2. “Get lost!” Some cows want to socialize. Some don’t. Leave her alone if you’ve said “hello,” and the cow swings her head at you as if brushing you off. She doesn’t want to talk, so move on to another cow.

3. “Ahhhh!” Once you know she’s receptive, try a back rub. Cows love that. Even the meanest cow will dip her head to the ground and stand still if you rub her back. She especially enjoys being scratched where her horns can’t reach, like the top of her tail or the middle of her back. Cow’s hides are thick, and a vigorous scratching will win her heart.

4. “More scratching!” Cattle love to have their chests and necks massaged, too.
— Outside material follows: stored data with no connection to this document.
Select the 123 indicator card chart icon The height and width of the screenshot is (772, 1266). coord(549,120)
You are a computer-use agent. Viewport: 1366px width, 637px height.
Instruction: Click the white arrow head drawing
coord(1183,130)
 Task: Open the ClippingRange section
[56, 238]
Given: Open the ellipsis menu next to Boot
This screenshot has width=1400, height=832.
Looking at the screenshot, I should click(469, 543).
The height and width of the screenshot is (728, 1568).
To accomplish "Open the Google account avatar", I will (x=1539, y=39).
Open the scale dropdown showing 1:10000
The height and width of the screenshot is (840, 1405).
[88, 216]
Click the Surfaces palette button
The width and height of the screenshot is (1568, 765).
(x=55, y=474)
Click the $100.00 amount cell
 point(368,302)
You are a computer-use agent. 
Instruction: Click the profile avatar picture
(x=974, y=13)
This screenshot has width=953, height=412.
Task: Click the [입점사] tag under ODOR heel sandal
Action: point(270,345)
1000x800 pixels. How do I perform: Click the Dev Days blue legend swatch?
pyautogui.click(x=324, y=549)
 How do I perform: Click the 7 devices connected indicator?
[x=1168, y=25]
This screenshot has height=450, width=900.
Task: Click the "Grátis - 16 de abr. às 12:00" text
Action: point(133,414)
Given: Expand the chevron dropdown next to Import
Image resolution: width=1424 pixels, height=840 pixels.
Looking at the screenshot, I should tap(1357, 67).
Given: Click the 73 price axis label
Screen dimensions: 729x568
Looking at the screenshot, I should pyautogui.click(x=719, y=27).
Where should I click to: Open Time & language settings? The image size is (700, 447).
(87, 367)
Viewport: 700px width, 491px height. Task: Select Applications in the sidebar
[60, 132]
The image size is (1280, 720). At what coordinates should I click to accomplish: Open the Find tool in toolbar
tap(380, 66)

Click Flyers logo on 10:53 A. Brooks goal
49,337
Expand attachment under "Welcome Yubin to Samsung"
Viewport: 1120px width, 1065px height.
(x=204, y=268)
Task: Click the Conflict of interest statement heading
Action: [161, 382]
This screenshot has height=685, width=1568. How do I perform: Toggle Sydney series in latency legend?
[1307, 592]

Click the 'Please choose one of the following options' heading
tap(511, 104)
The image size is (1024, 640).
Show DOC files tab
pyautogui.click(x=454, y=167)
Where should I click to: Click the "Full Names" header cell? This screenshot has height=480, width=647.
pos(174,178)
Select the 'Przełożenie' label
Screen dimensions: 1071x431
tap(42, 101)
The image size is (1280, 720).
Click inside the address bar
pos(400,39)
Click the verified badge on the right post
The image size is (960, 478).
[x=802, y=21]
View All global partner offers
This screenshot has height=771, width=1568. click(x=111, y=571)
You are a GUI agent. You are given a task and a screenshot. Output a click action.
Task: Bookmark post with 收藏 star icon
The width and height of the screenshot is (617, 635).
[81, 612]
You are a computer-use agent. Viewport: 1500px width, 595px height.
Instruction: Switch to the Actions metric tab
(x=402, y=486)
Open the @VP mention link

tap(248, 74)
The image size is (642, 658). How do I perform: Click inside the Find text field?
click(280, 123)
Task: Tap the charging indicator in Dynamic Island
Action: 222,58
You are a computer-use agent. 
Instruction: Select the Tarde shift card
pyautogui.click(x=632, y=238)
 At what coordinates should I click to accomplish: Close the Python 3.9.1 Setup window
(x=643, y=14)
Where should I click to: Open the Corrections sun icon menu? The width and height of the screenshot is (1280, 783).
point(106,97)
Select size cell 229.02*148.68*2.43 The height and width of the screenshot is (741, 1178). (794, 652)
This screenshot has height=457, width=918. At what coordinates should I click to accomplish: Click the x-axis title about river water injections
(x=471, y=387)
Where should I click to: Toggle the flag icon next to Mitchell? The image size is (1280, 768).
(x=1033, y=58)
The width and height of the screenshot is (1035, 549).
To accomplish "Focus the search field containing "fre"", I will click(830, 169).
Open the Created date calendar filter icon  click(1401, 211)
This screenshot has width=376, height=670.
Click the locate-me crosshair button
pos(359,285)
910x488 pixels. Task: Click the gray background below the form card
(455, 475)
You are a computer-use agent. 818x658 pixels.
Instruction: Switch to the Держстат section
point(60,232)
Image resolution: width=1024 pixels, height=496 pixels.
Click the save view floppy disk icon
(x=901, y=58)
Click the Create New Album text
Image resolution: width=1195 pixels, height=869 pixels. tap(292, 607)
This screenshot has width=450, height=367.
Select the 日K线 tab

Topper, one of my oxen, will search me out for neck rubs. He could stand for hours, resting his head on my shoulder while I rub his chest. (He has more time than I do.)

5. “Hey!” All cattle will kick if startled. Don’t sneak up on a cow. Let her know you are approaching and move to her side so she can see you.

That is basic Moolish – not enough to order a meal or book a hotel room, but enough to get acquainted with my bovine friends. If your child wants to join me on the farm, we still have a few openings in the Learning Networks Foundation Summer Day camp. Details are at: learningnetworksfoundation.com/summer-camp/. Imagine the joy in your child’s eyes as your daughter rides a steer, reads a book to a calf, or your son hugs a cow.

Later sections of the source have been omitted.